The investigation published in eLife details the results of the largest placebo-controlled trial evaluating the effects of psychedelics to date. It implemented an innovative ‘self-blinding citizen science’ approach, where members of the public who were already microdosing implemented their own placebo control following online instructions. According to the authors of the paper, the results may influence future studies in real-world settings.
Recently there has been renewed interest in using psychedelics (eg, LSD, MDMA and psilocybin [active substance in magic mushrooms]) to treat depression, anxiety, addiction, obsessive-compulsive disorders and other conditions. The researchers explained that they set up the trial because, while small studies have recently suggested that microdoses (small doses taken one to three times a week) of psychedelic drugs may improve people’s wellbeing, creativity and overall cognitive performance, many of the studies lacked a control group taking a placebo. Therefore, it cannot be determined whether the positive outcomes are the result of the drug’s action or the result of the participants’ expectations of a benefit – the placebo effect. “Anecdotal reports about the benefits of microdosing are almost certainly biased by the placebo effect,” stated lead author Balázs Szigeti, a research associate at Imperial College London, UK.

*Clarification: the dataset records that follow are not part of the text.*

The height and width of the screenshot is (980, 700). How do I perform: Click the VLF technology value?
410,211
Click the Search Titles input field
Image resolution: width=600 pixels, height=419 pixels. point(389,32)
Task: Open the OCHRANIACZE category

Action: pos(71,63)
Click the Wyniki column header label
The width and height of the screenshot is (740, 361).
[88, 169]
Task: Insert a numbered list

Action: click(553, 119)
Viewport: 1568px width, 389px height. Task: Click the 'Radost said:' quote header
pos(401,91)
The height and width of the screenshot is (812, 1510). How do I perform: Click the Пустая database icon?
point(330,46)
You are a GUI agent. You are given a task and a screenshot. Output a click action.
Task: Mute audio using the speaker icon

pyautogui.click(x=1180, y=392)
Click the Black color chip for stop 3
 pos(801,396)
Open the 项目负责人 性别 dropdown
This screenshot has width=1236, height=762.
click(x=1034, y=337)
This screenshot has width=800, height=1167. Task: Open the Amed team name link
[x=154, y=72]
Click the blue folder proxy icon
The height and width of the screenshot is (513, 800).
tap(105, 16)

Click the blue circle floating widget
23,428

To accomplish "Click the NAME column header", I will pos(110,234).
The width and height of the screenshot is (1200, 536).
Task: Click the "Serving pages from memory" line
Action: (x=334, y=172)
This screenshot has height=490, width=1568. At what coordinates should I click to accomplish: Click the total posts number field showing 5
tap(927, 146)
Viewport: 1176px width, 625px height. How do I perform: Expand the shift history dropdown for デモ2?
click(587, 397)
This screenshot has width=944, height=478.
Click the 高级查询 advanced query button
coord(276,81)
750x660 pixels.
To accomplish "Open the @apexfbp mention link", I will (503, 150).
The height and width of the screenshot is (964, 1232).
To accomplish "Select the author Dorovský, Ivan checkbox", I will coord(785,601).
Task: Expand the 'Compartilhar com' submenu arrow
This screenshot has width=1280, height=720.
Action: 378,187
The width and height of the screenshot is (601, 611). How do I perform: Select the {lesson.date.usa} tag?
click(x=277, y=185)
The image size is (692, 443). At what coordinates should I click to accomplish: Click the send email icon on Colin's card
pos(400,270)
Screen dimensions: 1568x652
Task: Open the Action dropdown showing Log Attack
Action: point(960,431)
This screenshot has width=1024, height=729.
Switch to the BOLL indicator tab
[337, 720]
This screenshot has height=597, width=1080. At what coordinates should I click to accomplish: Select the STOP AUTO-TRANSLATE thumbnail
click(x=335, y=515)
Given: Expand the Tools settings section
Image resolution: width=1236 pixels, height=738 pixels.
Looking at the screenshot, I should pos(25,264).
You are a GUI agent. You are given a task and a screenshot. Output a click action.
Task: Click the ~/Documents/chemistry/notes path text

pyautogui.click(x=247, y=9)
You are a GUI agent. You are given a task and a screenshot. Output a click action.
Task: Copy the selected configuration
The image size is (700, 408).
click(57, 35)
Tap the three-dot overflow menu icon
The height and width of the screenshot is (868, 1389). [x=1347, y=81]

Szigeti and his colleagues designed a citizen science study where individuals who were already microdosing could participate online. Under the protocol, all 191 participants followed a setup procedure that mixed placebo pills with microdose ones. The authors call this process ‘self-blinding’, as participants lost knowledge of which drug they were taking. The setup included barcodes which, when scanned, linked to the study’s IT infrastructure and allowed the researchers to track who had taken microdoses or placebos. The participants then filled out surveys about their experiences and completed online cognitive tests, while they took the pills over a four-week period.
Participants who were taking the real psychoactive drugs and those unknowingly taking the placebos both had significantly improved psychological outcomes after four weeks, compared to baseline. However, there was no significant difference observed between the psychological benefits in the two groups. “Our results are mixed: on the one hand, we observed microdosing’s benefits in a wide range of psychological measures; on the other hand, equal benefits were seen among participants taking placebos,” Szigeti explained.
“These findings suggest that the benefits are not due to the drug, but rather due to the placebo-like expectation effects. Many participants who reported that they experienced positive effects while taking the placebo were shocked to learn after the study that they hadn’t been taking the real drug.”
While they cautioned that the study is potentially not as reliable as a traditional placebo-controlled trial, due to participants sourcing their drug from the black market, they said the study was representative of how microdosing is done in practice and assessed the outcome at a fraction of the cost of a traditional clinical trial.
“The successful execution of this study could inspire similar studies in a broad range of scientific or medical contexts,” said the study’s senior author, David Erritzoe, Clinical Senior Lecturer in Psychiatry at Imperial College London. “Accounting for the placebo effect is important when assessing trends such as the use of cannabidiol oils, fad diets or supplements where social pressure or users’ expectations can lead to a strong placebo response. Self-blinding citizen science initiatives could be used as an inexpensive, initial screening tool before launching expensive clinical studies.”